The nominations by Ghana, Mauritania, Niger and Ivory Coast, the first, mean that the process of choosing a new secretary general - akin to a high-stakes poker game - can at last begin in earnest. Concern has been deepening at the UN that unless the deadlock is overcome quickly, the council may fail to settle on a replacement before the month's end when Mr Boutros-Ghali's term expires.
There is also barely disguised anxiety, not least in the European missions here, that the UN, under pressure from the clock and from the US, may be on course to select a new secretary-general who may be considerably less effective or competent that Mr Boutros-Ghali. That could be the ironic and entirely counterproductive result of America's determination to ditch the Egyptian, some diplomats say.

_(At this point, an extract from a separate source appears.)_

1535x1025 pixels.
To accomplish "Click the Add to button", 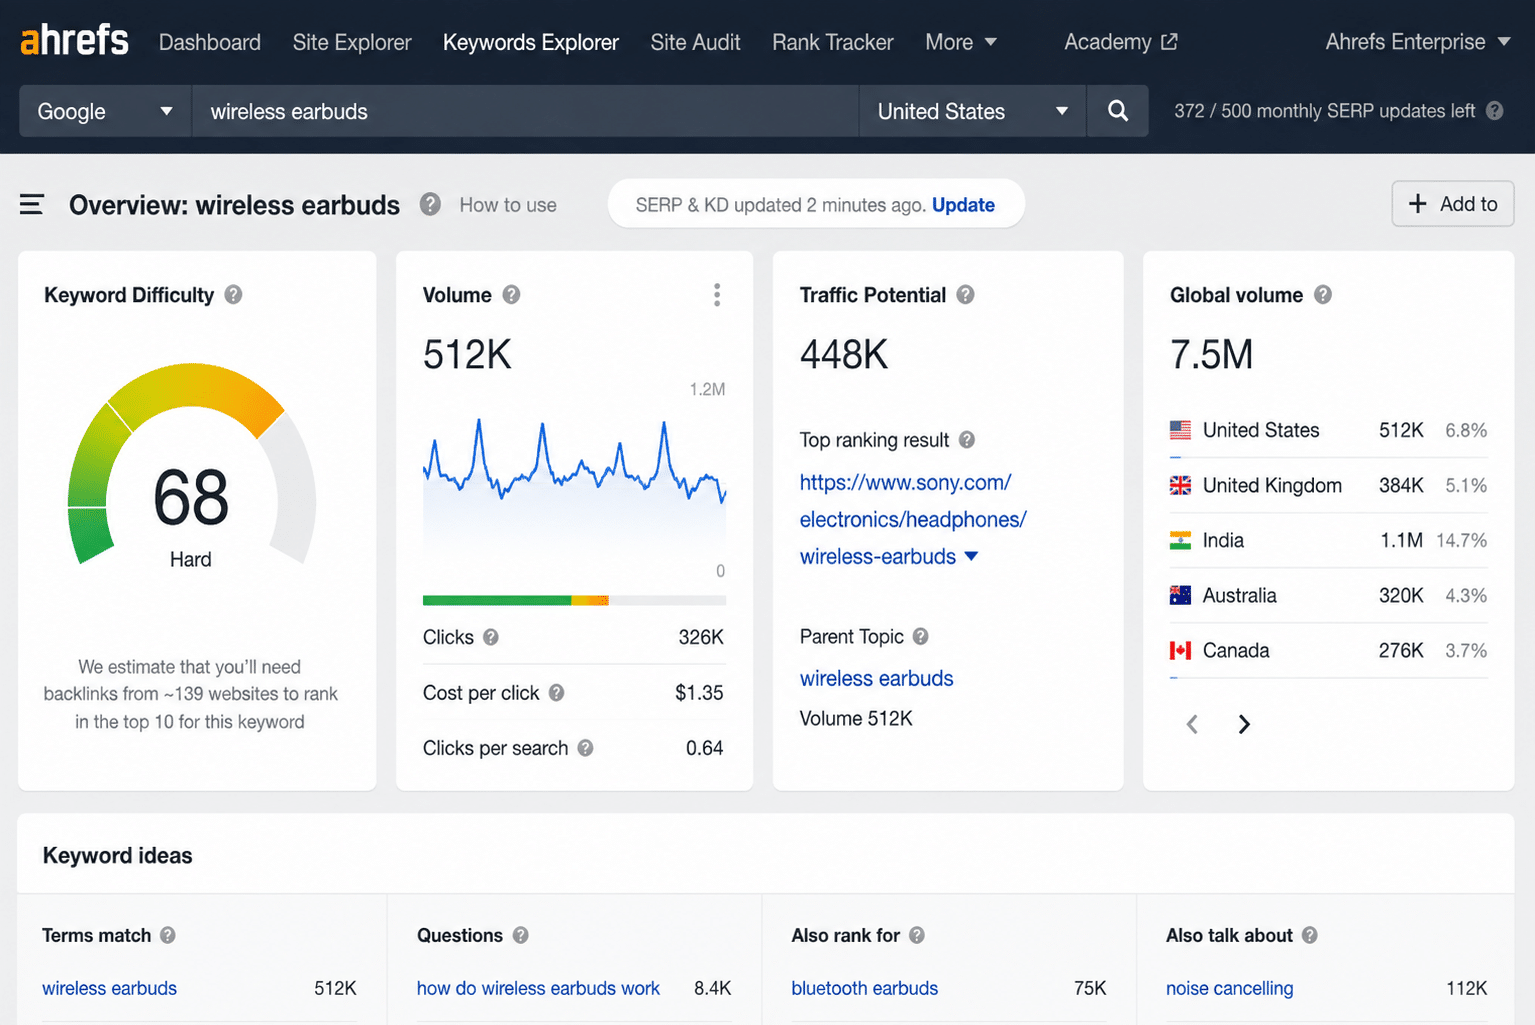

Britain, which has been playing a fairly passive game until now, is especially unsettled. As one of the five permanent members of the Security Council, Britain sees the UN as the last world institution where it has pre-eminent influence. It has been dismayed by the recent slide in the UN's fortunes and standing and believes that its hopes for renewal are linked to finding a first-class leader.

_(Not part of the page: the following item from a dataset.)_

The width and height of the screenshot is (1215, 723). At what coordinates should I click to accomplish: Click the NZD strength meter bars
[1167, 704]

It was a bad week for Mr Boutros-Ghali, who announced that he was "suspending" his candidacy, but keeping himself in reserve in case no agreement is reached on someone else. The choice of Madeleine Albright, US ambassador to the UN, as US Secretary of State, can hardly help him.
The Africans, who by UN tradition can expect to have one of their own as secretary-general for the next five years, had been under intense pressure from the US and Britain to accept the inevitability of Mr Boutros-Ghali's fate and come up with alternative names. France, which appears increasingly to be holding the losing hand, had hoped to pressure the Africans to stick by him. Divisions were still visible at a French-African summit in Burkina Faso which ended yesterday, attended by African heads of state and President Jacques Chirac. The President of Burkino Faso, Blaise Campaore, spoke out again for Mr Boutros-Ghali. President Nelson Mandela of South Africa, by contrast, is said to be backing Tanzania's Salim Salim, the Secretary- General of the Organisation of African Unity.

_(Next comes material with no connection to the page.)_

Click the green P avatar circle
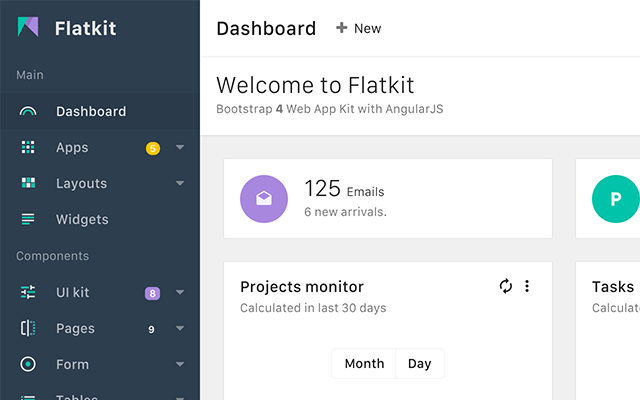 [x=614, y=199]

Of all the African names being put forward, the most credible may be that of Kofi Annan. An urbane and soft-spoken Ghanaian with a Swedish wife, he is at present in charge of peace-keeping in the UN Secretariat. He is widely liked within the UN and is thought to have the backing of the US. Because of that American support, he is vulnerable, however, to a veto from France.
The other Africans nominated included Ahmedou Ould Abdallah of Mauritania, a former UN special representative in Burundi; the former prime minister of Niger, Hamid Algabid, Secretary General of the Organisation of the Islamic Conference, and the Foreign Minister of Ivory Coast, Amara Essy.
If consensus does not build quickly around an African, Britain will push for candidates from other regions to be considered, with Mrs Sadako Ogata, of Japan, who heads the UN High Commission for Refugees, a strong possible contender.